In the early months and years of the Second World War thousands of young women decided to marry. The wedding was often planned in haste, with no white dress or finery, no posh reception and certainly no honeymoon. Some couples might have managed a ‘knees up’ with friends and family at the local pub or village hall, but many others would merely attend the register office with the barest minimum of guests to act as witnesses before the solder had to return to the front.

Newly-engaged couple Marcelle Lestrange and Harold Lackland Bevan examine an engagement ring in a jeweller’s shop in London. There is little choice, as restrictions precious metals such as gold and the lack of skilled staff to re-set rings means that couples like Marcelle and Harold must choose for the remainder of pre-war stock.

Statistics bear this out, with the increase in marriages for young men under the age of twenty increased by an enormous 77 percent, and even among those aged twenty to twenty-four the increase was almost 50 percent.

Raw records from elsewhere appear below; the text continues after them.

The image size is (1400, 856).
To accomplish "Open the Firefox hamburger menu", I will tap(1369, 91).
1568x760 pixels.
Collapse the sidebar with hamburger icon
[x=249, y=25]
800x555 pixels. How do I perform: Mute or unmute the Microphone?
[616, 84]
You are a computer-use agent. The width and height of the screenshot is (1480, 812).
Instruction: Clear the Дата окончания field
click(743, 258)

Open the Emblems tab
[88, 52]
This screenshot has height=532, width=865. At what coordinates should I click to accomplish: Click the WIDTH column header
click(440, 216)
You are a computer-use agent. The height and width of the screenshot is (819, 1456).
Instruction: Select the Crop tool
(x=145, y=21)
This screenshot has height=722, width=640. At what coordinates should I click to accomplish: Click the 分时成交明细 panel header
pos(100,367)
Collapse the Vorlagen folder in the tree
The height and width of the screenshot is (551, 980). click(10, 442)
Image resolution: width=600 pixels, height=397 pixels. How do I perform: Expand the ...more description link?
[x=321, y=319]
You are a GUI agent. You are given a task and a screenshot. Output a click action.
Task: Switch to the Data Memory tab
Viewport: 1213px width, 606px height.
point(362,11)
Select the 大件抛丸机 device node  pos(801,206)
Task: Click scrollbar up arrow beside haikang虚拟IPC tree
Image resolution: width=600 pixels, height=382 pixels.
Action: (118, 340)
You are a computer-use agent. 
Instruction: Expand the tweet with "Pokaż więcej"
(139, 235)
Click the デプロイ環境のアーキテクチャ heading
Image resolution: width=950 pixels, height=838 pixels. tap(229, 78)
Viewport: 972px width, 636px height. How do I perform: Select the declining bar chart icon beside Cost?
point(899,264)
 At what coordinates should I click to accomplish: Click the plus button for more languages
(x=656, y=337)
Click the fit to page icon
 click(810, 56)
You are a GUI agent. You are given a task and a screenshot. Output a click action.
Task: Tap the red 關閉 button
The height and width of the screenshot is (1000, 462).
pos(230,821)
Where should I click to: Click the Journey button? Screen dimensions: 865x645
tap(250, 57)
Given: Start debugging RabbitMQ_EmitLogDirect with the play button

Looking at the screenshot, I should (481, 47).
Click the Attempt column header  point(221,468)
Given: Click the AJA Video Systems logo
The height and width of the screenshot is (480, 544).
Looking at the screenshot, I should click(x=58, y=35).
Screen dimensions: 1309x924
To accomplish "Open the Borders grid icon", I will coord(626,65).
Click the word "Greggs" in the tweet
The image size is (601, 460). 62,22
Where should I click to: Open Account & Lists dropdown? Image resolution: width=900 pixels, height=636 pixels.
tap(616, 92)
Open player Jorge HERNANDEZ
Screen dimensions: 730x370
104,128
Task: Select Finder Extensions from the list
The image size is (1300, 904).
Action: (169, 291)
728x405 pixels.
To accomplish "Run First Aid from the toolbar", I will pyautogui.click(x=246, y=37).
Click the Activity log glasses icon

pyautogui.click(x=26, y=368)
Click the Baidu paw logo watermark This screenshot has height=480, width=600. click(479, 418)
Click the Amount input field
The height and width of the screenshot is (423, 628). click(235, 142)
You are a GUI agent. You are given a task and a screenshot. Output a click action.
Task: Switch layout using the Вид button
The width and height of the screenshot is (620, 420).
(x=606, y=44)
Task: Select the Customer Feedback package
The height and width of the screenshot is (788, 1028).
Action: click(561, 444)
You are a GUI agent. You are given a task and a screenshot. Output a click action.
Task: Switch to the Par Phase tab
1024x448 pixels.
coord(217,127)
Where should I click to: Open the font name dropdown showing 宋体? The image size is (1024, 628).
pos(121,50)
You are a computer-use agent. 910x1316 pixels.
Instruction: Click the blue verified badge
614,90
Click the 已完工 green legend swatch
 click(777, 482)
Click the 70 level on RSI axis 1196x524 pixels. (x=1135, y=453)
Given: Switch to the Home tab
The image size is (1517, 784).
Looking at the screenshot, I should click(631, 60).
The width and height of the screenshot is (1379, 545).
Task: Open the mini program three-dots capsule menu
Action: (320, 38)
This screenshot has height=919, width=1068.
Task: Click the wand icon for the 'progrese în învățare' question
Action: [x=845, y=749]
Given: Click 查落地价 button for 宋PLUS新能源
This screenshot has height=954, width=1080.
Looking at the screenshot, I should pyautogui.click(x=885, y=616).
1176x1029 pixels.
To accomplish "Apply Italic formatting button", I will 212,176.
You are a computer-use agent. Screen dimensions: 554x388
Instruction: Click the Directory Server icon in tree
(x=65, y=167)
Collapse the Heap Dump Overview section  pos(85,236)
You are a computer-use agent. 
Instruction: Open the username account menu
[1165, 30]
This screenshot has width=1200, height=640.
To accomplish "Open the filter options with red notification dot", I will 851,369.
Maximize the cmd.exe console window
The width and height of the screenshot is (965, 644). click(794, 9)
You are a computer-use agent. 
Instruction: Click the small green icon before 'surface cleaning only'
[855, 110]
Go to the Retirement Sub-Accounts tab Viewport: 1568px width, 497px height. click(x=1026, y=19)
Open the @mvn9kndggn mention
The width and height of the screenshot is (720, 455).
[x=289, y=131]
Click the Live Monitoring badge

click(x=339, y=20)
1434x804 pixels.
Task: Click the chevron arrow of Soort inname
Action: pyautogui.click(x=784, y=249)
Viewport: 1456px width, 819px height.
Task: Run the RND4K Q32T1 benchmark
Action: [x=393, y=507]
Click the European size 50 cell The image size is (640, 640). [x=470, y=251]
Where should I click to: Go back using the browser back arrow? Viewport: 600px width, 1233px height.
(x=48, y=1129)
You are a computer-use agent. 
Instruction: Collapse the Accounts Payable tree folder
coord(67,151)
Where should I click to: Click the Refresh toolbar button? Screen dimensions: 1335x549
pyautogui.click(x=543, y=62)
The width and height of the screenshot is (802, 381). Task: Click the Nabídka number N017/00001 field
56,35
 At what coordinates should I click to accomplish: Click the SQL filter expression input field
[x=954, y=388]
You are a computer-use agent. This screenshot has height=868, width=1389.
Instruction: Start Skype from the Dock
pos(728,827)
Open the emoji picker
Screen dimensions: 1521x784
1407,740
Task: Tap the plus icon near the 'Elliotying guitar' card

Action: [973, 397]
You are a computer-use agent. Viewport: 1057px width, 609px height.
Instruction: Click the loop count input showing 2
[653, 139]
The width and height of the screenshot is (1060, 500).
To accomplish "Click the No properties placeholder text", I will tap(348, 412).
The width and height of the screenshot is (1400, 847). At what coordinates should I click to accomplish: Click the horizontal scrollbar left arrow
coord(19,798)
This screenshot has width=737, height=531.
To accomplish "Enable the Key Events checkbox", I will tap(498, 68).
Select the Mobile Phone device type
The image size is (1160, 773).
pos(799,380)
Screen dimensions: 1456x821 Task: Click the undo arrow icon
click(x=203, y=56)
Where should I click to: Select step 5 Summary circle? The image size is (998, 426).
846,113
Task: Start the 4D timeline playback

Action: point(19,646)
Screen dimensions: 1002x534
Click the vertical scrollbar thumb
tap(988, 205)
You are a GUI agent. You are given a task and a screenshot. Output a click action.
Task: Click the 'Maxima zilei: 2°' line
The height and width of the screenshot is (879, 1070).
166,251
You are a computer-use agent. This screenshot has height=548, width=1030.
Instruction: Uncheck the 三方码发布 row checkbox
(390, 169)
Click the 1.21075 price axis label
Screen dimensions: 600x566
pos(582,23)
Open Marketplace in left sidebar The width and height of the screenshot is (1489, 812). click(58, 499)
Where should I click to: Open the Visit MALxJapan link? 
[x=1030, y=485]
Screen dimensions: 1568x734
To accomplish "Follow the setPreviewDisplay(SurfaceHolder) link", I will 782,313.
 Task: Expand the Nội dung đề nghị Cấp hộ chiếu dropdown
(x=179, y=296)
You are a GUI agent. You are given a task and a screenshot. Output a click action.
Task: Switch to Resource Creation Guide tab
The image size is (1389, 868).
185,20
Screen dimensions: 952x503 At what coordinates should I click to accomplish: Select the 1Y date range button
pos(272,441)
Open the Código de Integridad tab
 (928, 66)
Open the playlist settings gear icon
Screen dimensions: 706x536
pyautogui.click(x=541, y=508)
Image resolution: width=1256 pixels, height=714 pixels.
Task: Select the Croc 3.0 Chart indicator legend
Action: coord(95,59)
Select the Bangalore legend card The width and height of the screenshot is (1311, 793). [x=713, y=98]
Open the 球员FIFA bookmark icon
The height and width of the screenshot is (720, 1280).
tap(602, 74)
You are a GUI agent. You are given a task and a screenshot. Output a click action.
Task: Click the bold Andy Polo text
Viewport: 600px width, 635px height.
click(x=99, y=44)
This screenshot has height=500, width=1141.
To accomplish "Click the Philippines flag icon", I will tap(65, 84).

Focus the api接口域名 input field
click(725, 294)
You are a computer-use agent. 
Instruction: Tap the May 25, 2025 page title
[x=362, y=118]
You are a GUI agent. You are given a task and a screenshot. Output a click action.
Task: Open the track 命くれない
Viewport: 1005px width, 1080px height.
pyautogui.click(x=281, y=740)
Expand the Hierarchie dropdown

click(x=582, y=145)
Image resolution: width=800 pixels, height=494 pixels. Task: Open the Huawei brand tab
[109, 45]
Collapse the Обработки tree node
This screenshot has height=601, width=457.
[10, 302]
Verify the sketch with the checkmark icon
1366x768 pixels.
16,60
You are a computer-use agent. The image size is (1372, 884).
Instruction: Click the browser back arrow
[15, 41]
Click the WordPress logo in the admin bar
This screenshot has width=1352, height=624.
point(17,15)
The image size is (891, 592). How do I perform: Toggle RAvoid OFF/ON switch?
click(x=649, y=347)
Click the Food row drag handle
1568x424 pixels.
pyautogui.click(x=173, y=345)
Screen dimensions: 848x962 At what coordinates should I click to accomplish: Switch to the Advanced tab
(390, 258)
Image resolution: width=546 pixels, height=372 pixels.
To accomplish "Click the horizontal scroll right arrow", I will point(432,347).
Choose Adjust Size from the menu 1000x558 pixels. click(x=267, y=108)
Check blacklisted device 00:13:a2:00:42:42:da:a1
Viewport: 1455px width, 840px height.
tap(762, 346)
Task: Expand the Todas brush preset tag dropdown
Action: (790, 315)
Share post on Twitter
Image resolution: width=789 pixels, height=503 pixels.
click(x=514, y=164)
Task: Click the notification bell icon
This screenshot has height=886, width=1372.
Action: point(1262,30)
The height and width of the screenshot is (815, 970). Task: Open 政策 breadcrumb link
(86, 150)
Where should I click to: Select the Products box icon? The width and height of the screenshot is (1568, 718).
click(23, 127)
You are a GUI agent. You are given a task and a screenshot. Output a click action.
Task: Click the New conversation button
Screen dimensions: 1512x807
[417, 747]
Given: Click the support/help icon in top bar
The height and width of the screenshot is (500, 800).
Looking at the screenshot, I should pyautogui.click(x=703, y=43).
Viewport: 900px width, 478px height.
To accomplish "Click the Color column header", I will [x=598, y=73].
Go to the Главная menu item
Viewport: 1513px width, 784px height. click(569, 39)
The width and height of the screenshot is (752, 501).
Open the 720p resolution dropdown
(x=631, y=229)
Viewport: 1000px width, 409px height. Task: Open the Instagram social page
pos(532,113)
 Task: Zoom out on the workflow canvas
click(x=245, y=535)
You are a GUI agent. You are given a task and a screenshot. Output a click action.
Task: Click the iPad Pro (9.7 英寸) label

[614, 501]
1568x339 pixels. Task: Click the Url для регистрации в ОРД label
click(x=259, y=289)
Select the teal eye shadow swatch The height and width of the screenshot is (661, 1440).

During the middle years of the war perhaps life was too unpredictable for couples to make any kind of lifelong commitment to each other, as between 1938 and 1940 the number of marriages fell. But then in the later war years – some as a result of the many British women falling for the American soldiers who arrived in Britain bringing wealth and charm – marriage rates were on the up again. The Americans brought with them delights that had never been seen – such as Coca Cola and nylon stockings, but also everyday foods that they had in plenty while British families were still struggling with rationing. Their average salaries were more than five times that paid to British soldiers, making them quite a catch. Around 70,000 British women became GI brides, and after the war the GI wives were offered a free passage by the US Army to start their new lives in America.

And then there were the British soldiers, sailors and airmen who were stationed in other parts of Europe, North Africa and Burma, who fell in love with a local girl, and married.,

Sadly, though, not all war-time marriages resulted in ‘happily ever after’. Some couples who had rushed into tying the knot clearly discovered that they were not as compatible as they hoped. And then there the wives who found it difficult to be alone for the six long years of war, turning to another for comfort, their adultery only to be discovered when their husband returned from the front. And so, while many war-time marriages were a wonderful success, others resulted in disappointment reflected in a significant rise in the divorce rate during the late 1940s.